**The problem**
In the data items below, copy out verbatim the part that starts with the line containing "Image resolution: width=819" and ends with the line containing "center [850, 354].", including both of those lines.

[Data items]

+++

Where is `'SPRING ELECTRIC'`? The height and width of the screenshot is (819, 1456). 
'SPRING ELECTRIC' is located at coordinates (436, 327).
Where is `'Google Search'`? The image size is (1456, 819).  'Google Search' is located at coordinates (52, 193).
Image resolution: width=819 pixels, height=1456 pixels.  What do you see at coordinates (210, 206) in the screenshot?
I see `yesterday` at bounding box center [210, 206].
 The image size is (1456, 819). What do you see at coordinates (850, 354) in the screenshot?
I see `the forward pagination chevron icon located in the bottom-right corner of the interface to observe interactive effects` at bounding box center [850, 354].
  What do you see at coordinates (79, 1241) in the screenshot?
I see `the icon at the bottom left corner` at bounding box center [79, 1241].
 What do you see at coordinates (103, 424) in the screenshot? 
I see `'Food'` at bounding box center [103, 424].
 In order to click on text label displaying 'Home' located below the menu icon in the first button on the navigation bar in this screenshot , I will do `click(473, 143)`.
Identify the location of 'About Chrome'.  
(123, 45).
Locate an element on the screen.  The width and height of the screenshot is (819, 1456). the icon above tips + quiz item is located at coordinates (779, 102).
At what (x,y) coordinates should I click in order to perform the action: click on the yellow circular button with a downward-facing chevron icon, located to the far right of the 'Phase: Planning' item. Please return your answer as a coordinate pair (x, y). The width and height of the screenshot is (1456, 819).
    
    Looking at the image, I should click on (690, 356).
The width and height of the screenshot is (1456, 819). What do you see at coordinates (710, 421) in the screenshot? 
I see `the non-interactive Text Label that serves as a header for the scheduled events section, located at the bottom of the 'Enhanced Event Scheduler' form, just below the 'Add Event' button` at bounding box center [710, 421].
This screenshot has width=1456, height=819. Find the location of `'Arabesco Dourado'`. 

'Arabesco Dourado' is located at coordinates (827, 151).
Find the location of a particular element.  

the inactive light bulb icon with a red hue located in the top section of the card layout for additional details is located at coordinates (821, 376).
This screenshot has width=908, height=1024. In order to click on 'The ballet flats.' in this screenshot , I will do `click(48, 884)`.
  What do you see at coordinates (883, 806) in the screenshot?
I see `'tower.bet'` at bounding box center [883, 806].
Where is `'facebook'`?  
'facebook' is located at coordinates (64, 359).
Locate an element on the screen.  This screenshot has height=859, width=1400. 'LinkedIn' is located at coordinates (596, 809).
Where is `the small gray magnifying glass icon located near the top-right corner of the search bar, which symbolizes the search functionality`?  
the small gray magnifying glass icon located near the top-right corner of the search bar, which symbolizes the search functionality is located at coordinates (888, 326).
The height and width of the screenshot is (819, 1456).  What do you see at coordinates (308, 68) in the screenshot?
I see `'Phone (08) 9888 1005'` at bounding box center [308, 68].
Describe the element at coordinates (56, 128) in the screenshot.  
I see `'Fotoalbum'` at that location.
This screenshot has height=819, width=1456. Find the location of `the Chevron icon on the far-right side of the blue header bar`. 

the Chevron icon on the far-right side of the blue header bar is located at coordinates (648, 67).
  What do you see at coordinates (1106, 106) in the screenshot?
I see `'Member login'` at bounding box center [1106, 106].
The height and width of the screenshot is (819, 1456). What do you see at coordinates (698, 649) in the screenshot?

+++

**Response to the exercise**
Image resolution: width=819 pixels, height=1456 pixels.  What do you see at coordinates (210, 206) in the screenshot?
I see `yesterday` at bounding box center [210, 206].
 The image size is (1456, 819). What do you see at coordinates (850, 354) in the screenshot?
I see `the forward pagination chevron icon located in the bottom-right corner of the interface to observe interactive effects` at bounding box center [850, 354].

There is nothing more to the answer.